Crony capitalism is a term that has been used in the popular press, but rarely in the academic literature. However, when one understands crony capitalism as an economic system in which the profitability of business depends on political connections, one sees that a substantial body of academic literature explains its causes and consequences. My purposes in this article are, first, to demonstrate that the academic literature has analyzed crony capitalism's components for decades and that those components are well understood; second, to show that all of these components point toward big government as crony capitalism's cause; and, third, to consider ways in which crony capitalism can be controlled.

Public Policy and Cronyism

The academic literature on the components of crony capitalism comprises models that depict the actual decision-making processes of those in government and their cronies in the private sector rather than simply assuming that the government makes policy decisions that promote the public interest. Economic analysts often suggest that the government intervenes in an economy to correct market problems or to improve economic performance, implicitly assuming that the government is both willing and able to implement the policies that economists' models show would be helpful. Such analysts claim that if the government were to pursue a particular course of action, specific improvements will result. Such recommendations ignore the limits on the availability of information, the incentive structure that government decision makers actually face, and the collective decision-making procedures that actually produce government policies (Holcombe 2012). A real-world government may not be willing or able to implement the recommended policies. Individuals make government decisions, but one individual cannot make the decisions unilaterally, so it is unrealistic to depict "the government" as a single decision maker. Public policies emerge from a collective decision-making process. A recommendation that the government should do "this" to accomplish "that" treats the government as an omniscient benevolent dictator and ignores the possibility that those in government may not have the information or incentives to implement the recommended policy.

The government is not omniscient. The information the government would need to implement the recommended policy is often not available to government decision makers. For example, optimal tax theory requires policymakers to know the elasticities of supply and demand, which exist in theory but cannot be observed in practice. Optimal government production of public goods requires that policymakers know individuals' demands for those goods, but in the absence of a market for those goods, those demands cannot be observed in practice. Optimal policy to correct externalities requires that policymakers know the magnitude of external costs, which exist in theory but cannot be observed in practice. The necessary information is sometimes decentralized so that, as Friedrich Hayek (1945) emphasizes, it is never available to a single decision maker.
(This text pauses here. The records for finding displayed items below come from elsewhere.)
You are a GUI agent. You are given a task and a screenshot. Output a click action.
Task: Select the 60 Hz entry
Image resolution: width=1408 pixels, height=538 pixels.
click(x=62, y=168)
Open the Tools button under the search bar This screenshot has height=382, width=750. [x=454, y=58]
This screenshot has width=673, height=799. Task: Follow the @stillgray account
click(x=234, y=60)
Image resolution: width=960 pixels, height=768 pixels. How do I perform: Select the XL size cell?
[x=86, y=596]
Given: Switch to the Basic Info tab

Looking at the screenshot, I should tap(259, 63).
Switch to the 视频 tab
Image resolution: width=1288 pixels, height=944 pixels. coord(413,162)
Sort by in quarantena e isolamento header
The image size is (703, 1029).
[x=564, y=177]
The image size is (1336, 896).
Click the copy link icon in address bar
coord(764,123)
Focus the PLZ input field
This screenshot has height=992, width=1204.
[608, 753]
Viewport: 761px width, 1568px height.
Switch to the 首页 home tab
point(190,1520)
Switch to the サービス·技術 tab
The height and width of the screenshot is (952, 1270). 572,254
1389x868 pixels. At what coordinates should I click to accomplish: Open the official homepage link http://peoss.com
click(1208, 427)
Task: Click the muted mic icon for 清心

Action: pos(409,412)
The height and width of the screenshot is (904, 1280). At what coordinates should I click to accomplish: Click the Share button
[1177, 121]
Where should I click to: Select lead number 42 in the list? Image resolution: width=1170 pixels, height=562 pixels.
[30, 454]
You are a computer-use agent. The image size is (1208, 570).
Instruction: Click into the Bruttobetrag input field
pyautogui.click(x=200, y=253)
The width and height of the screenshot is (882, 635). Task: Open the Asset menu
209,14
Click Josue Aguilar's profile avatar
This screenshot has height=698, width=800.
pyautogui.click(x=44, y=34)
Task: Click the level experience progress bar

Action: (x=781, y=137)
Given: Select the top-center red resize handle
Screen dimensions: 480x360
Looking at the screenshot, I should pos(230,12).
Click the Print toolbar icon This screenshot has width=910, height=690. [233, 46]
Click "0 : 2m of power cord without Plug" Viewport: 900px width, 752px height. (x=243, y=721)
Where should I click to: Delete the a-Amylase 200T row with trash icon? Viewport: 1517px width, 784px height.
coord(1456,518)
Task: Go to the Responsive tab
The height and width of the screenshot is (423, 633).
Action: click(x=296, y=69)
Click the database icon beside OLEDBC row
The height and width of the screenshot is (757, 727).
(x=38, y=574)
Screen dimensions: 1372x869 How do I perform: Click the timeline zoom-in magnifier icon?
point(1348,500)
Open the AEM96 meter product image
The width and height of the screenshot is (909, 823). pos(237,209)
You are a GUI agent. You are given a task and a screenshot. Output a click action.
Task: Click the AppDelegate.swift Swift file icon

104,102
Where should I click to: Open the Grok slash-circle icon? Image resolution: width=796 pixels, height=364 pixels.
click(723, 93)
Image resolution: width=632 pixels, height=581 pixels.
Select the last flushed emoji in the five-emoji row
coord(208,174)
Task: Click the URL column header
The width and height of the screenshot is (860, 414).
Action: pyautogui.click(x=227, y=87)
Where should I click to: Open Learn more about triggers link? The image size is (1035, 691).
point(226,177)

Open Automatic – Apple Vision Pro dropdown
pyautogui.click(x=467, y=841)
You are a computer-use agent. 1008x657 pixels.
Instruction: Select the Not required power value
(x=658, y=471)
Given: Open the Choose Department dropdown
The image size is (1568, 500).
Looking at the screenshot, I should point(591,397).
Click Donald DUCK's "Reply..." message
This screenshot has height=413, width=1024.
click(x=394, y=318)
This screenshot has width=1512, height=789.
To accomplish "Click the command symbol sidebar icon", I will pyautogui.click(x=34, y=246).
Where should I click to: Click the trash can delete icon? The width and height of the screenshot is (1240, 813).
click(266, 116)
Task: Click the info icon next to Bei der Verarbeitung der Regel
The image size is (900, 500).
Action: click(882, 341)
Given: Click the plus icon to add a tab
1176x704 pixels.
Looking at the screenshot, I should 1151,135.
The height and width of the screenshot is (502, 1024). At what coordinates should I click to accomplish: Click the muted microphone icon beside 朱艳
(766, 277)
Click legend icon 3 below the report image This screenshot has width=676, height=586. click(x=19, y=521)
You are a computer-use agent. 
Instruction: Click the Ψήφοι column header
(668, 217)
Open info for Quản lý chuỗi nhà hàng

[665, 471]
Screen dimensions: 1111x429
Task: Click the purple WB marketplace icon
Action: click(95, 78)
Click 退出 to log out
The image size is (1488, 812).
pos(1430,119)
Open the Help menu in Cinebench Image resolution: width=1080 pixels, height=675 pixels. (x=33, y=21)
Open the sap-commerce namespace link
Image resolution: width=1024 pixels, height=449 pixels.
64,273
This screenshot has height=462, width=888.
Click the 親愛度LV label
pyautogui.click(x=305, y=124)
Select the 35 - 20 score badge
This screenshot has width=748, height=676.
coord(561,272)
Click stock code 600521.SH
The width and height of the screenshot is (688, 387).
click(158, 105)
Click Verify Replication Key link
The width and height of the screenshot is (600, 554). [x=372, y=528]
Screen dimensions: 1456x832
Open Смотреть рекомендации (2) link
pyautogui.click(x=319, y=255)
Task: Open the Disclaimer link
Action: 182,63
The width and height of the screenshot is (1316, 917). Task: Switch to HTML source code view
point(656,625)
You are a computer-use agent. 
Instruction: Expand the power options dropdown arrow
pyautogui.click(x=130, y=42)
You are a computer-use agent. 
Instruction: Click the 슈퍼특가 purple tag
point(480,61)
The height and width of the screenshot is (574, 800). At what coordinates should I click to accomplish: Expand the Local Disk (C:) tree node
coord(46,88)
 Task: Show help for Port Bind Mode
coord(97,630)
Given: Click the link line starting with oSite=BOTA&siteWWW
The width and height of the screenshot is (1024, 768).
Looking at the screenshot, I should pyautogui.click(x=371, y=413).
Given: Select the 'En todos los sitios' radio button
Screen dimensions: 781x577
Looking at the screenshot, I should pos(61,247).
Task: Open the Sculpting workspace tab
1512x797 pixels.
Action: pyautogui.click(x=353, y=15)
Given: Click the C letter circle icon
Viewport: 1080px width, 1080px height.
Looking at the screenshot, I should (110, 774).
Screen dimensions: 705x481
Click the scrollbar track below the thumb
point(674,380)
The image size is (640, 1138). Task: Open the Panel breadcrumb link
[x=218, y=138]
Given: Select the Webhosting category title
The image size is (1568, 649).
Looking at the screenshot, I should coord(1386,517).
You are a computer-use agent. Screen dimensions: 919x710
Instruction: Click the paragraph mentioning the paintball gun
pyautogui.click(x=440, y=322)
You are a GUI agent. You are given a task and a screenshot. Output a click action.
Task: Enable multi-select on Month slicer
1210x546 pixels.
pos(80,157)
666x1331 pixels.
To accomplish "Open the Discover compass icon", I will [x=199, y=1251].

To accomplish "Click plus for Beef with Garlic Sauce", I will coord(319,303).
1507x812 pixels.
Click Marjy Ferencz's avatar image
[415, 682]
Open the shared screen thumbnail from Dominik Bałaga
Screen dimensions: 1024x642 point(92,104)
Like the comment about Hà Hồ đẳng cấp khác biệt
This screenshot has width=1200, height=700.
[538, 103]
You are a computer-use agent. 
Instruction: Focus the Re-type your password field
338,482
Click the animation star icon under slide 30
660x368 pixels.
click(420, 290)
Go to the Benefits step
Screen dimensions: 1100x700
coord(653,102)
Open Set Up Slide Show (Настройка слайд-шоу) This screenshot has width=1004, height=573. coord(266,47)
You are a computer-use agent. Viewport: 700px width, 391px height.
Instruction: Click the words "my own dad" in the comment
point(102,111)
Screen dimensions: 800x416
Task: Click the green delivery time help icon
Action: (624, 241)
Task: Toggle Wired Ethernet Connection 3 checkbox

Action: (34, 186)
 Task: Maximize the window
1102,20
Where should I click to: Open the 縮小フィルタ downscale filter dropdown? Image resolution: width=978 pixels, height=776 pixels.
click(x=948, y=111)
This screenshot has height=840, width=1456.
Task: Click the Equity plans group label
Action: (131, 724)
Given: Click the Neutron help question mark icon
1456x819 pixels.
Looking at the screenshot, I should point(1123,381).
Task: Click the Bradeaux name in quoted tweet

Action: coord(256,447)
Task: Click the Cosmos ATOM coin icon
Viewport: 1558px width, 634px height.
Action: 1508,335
Policies that can be designed in theory, with perfect knowledge, often cannot be implemented in the real world, where knowledge is imperfect.

The government is not benevolent. Policymakers consider their own interests when they make decisions and shape policies. Because bureaucrats do not profit directly from the good decisions they make but may be penalized for the bad ones, they tend to be less entrepreneurial. William Niskanen (1971) has developed a frequently cited model of bureaucracy that shows that if government bureaucrats attempt to maximize their bureaus' budgets, inefficiently large amounts of resources will be allocated to them. Elected officials often design policies to gain support for their reelection rather than to look out for the public interest.

The government is not a dictator. Even a dictator requires a power structure to keep him in power, so people with political power must provide benefits to those who support them. Such is the case whether a dictator supports his cronies or elected officials provide special-interest benefits to the majority coalition that elects them. In a democracy, many people must agree and work together to implement a public policy. An analysis of public policy must take into account the actual information available to decision makers and the actual decision-making process used to implement policies.

When those in government--bureaucrats or elected officials--are given the power to implement or enforce regulations or to spend money, they have the power to benefit some at the expense of others. This potential lays the foundation for cronyism because people have an incentive to seek government favors and to protect themselves from regulations or expenditures that will put them at a competitive disadvantage. This claim is not a new insight: a well-established academic literature explains and elaborates on it. The common element in this literature is that rather than assuming that because an optimal policy exists in theory, the government will implement it in practice, it takes account of the actual information available to government decision makers and the incentives they face when making decisions.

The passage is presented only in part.